THE PRE-EMINENCE OF THE LOVE OF NATURE IN THE
ENGLISH LITERATURE OVER THAT OF ALL OTHER
MODERN NATIONS. THE PROMOTION OF THIS

PASSION BY THE WRITINGS OF PROFESSOR wilson,
IN BLACKWOOD'S MAGAZINE; AND BY THE WOOD-

CUTS OF BEWICK. MEANS OF STILL FURTHER
ENCOURAGING IT.

In the former chapter I have endeavoured to point out the existence of a striking difference as it regards the love of nature between the classical and modern literature, and to explain, and I hope successfully, the principal causes of it. But it is not the less true, that almost as great a difference exists in this same respect between our British literature, and that of almost all other modern nations. I do not intend to go about very laboriously to attempt to prove this fact, for I think it stands sufficiently self-evident on the face of all modern literature. In science, in art, in history, philosophy natural and moral; in theological, philological and classical inquiries, the continental nations have attained the highest honours. In biography the French are unrivalled, in autobiography the Germans are equally so. In some species of poetry the Ger

mans contest the palm with us; in mathematical industry, and historical research, they are greatly our superiors; but with the solitary exceptions of Gesner and St. Pierre, where have they any writers to range with our Evelyns, Whites, and Waltons? or poets, with our Thomsons and Bloomfields? or indeed with the whole series of our poets who do not professedly write on the country, but are irresistibly led to it; and from whom the love of it breaks out on all occasions? In the French, the social feeling is the most strongly developed; in the Italian, passion and fancy; in the German, the metaphysical. The Germans, indeed, most strongly resemble the English in their literary tastes. There seems to be a fellow-feeling between them, resulting from ancient kinship. They have a similar character of simplicity; they are alike grave, solid, and domestic, and prone to deep and melancholy thought. They have a love of nature deep as ours, for the tone of their minds makes them, in everything they do attach themselves to, earnest and enthusiastic. In everything relating to the affections, their literature is unrivalled; their feelings are profound, tender, and spiritual; and while a false and superficial taste has made rapid strides amongst us of late years-a taste for glitter, shew, and fashion, the natural accompaniment of wealth and luxury, a growing fondness for German literature must be hailed as a good omen; as likely to give a new infusion of heart and mind to our writings; to re-awaken our love for the simple, the domestic,-the fireside love; in fact, to bring us back to what was the ancient character of the English; high-toned in morals, simple in manners, manly and affectionate in heart. Their

love of nature is as deep as ours; but it is not so equally and extensively diffused. The solemn and speculative cast of their genius has tended to link it with the gloom of forests and tempests, and with the wild fictions of the supernatural, rather than to scatter it over every cheerful field, and cause it to brood over every sunny cottage garden, amid the odour of flowers and the hum of bees. There is something wonderfully attractive in their descriptions of the old-fashioned homeliness of their rural and domestic manners; in the unbustling quietness of their lives, and in the holy strength of their family attachments. Such writings as that Idyl of Voss, describing the manner of life of the venerable pastor of Grenau, the autobiographies of Goethe and Stilling, seem to carry us back into the simple ages of our own country. That which characterized them, seems to be preserved to the present hour in Germany; and then, the affectionate intellectuality of their minds, and their very language, so homely, and yet so expressive, cause them to abound in such touches of natural pathos as are nowhere else to be found. Yet, when their love of nature exhibits itself in descriptions of country life, amid all these charms, we are often tempted to exclaim with the pastor's wife in Voss, when in a pic-nic party they discovered, while taking tea under the forest trees, that they had forgotten the tea-spoons, and had to substitute pieces of stick for them-" O, dear nature, thou art almost too natural !"

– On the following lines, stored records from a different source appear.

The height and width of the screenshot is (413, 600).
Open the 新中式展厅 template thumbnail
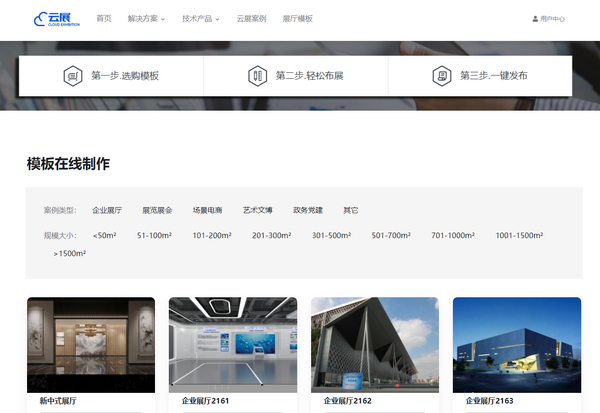pos(91,343)
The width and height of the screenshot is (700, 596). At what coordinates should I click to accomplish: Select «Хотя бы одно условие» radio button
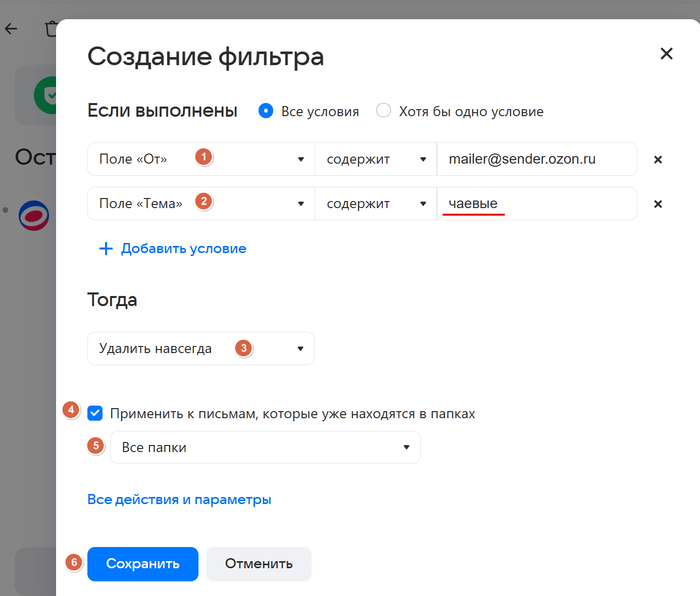[x=383, y=111]
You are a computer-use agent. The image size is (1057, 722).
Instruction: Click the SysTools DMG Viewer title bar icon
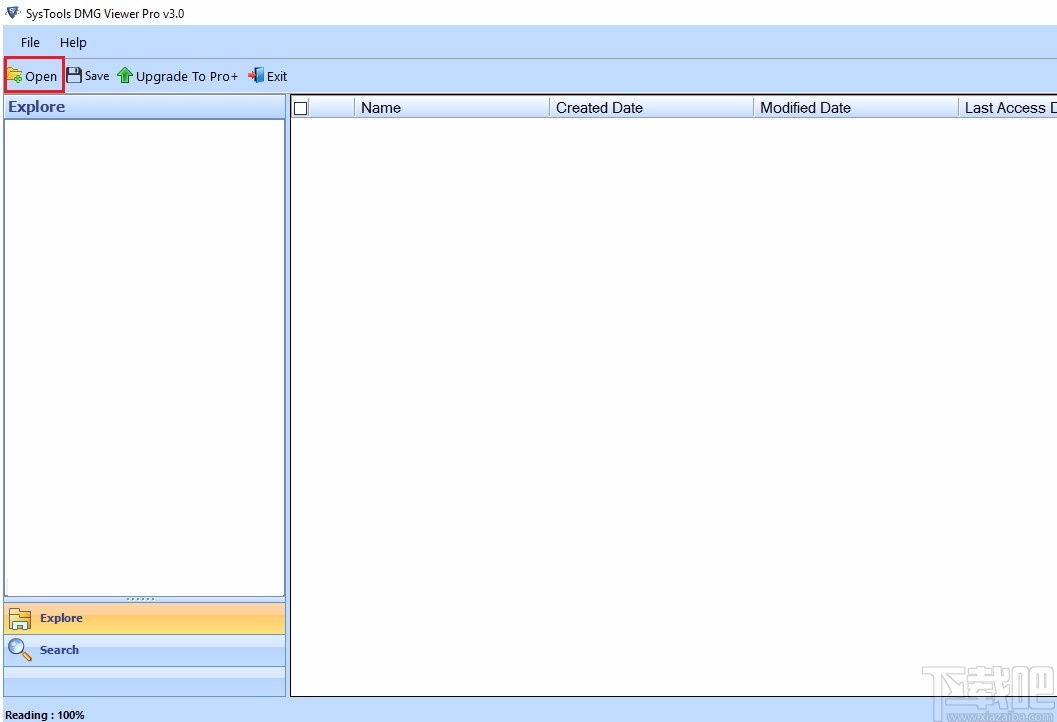coord(11,13)
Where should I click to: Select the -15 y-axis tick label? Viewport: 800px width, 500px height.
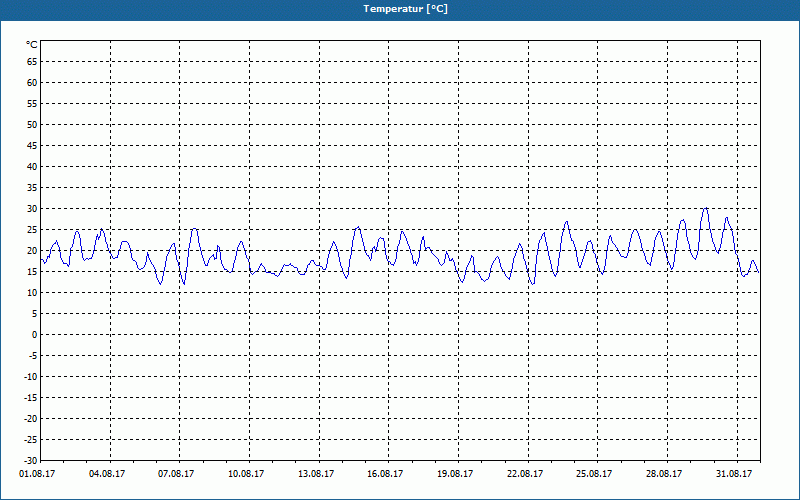pyautogui.click(x=30, y=397)
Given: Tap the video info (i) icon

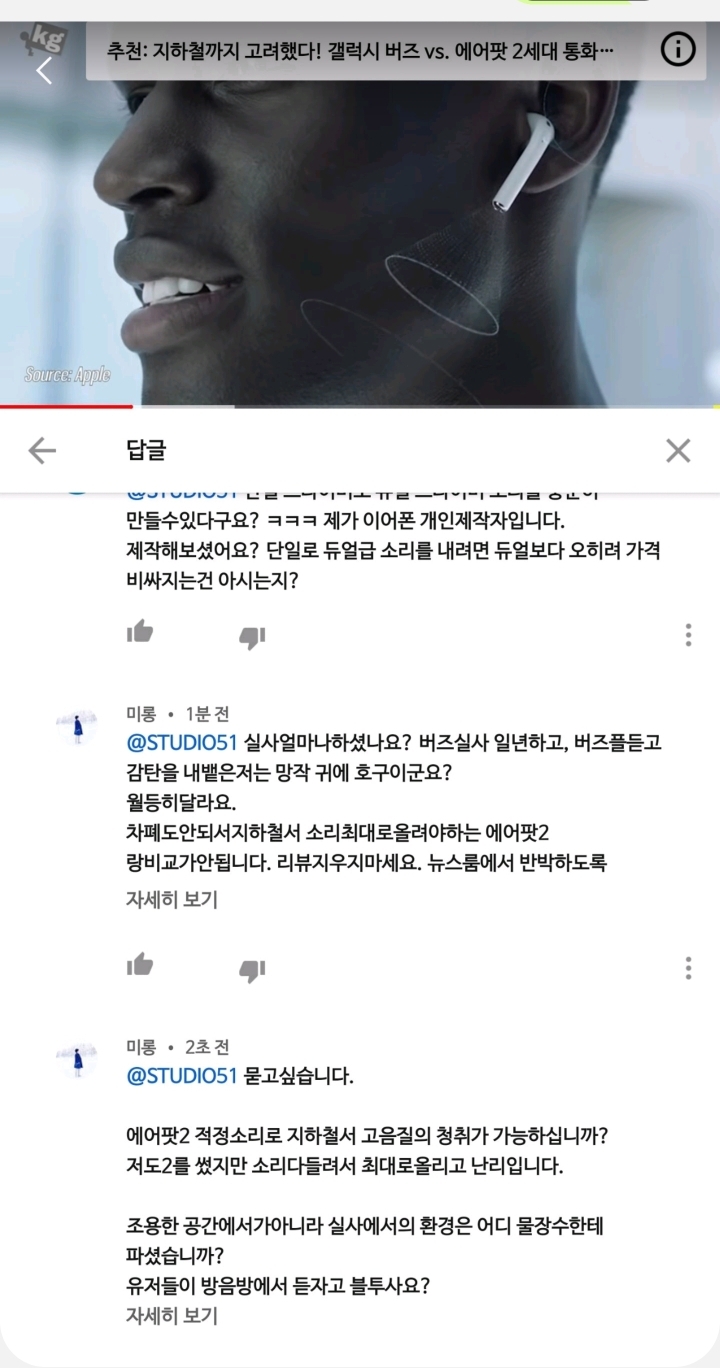Looking at the screenshot, I should pos(678,49).
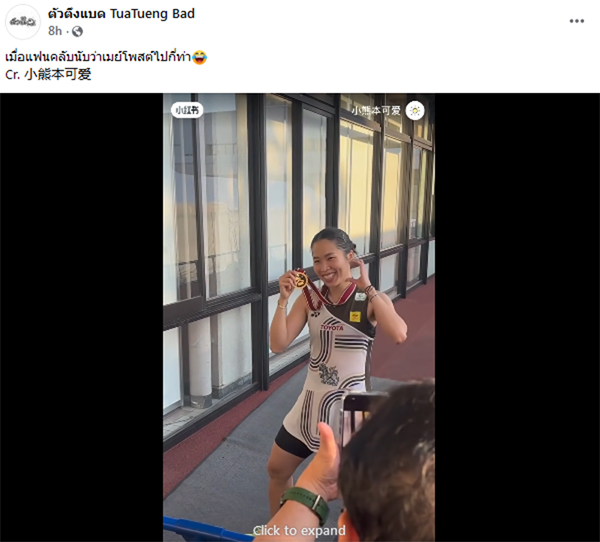Click the laughing emoji in the caption
This screenshot has height=542, width=600.
click(x=199, y=57)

But the aspect of the different countries is sufficiently indicative of the natural feeling. Instead of the solitary chateau, or baronial castle, amid dark forests, or wide unfenced plains; instead of the great

landed proprietors crowding into large towns, and the very labourers huddling themselves into villages, and going, as they do, in some parts of France, seven or eight miles on asses to their daily work in the fields, the hills and valleys of England are studded all over with the dwellings of the landed gentry, and the cottages of their husbandmen. Villas amid shrubberies and gardens; villages environed with old-fashioned crofts; farm-houses and cottages, singly or in groups— a continuous chain of cultivation and rustic residences stretches from end to end and side to side of the island. Our wealthy aristocrats have caught a fatal passion for burying themselves in the capital in a perpetual turmoil of political agitations, ostentatious rivalry, and dissipation,-a passion fatal to their own happiness and to the whole character of their minds; but the love of the country is yet strong enough in large classes to maintain our pre-eminence in this respect. The testimony of foreigners, however, is stronger than our own; and foreigners are always struck with the garden-like aspect of England; and the charms of our country houses. A number of a French literary paper, "Le Panorama de Londres," has fallen accidentally into my hands, while writing this, which contains an article, De la Poesie Anglaise et de la Poesie Allemande, from which I transcribe the following passages.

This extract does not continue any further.